Einen Stapel Spielkarten, mehr braucht es manchmal nicht, um selbst erfahrene Gesellschaftsspieler zu begeistern. Das taktische Kartenspiel The Mind von Wolfgang Warsch, erschienen beim Nürnberger Spielkarten-Verlag, konnte die kritische Jury des Spiel des Jahres e.V. überzeugen und landete als Nominée auf jener Liste aus drei Spielen, von denen eines den begehrten Kritikerpreis Spiel des Jahres 2018 gewinnen wird. Auch wir konnten dem genial einfachen Spielprinzip nicht wiederstehen und haben uns The Mind für eine Rezension auf den Spieltisch geholt.

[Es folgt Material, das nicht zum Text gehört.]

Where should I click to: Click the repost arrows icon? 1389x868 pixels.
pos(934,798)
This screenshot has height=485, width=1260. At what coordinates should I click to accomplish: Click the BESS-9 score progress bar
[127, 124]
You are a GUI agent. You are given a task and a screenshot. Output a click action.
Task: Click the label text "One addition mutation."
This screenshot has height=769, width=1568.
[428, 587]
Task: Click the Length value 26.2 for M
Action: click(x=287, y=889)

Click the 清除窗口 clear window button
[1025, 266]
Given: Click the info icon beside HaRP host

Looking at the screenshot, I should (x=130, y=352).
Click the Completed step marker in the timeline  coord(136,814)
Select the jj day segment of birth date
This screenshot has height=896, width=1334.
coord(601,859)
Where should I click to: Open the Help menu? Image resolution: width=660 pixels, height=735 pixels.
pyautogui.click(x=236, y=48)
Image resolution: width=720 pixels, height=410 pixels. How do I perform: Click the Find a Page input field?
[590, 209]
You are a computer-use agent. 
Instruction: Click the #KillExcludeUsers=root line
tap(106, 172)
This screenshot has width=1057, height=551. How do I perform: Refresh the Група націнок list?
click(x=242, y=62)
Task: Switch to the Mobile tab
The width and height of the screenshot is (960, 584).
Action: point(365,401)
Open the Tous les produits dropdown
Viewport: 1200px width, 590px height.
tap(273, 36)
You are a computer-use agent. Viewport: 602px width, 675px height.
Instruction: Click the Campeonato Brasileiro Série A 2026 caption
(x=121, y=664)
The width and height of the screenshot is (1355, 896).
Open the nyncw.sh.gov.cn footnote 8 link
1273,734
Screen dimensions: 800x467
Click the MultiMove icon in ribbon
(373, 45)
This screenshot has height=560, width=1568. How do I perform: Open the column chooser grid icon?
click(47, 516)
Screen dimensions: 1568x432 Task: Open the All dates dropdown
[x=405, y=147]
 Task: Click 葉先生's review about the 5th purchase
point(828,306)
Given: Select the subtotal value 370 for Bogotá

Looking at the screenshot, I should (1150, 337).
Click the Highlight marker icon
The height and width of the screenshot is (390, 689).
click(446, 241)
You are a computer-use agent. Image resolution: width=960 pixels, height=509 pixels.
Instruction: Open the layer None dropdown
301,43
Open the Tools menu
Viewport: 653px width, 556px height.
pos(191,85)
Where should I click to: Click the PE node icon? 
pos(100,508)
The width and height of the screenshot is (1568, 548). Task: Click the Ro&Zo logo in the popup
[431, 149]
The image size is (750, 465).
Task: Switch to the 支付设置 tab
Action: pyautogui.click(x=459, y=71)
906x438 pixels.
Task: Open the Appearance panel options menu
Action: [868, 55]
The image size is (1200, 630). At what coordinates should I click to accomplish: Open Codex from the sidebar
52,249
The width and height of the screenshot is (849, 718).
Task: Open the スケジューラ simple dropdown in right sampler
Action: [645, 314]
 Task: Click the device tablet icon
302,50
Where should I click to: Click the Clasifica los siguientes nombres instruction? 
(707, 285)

Ob das Kartenspiel den Vorschusslorbeeren gerecht werden kann erfahrt ihr im nachfolgenden Beitrag zu dem einzigen Kartenspiel auf dem Markt, das eure telepathischen Fähigkeiten weckt.
Genial einfach ist noch zu schwierig
Zum Zeitpunkt der Veröffentlichung dieser Rezension, steh das kooperative Kartenspiel The Mind – Lasst uns eins werden…! auf der Nominierungsliste für die Auszeichnung Spiel des Jahres 2018.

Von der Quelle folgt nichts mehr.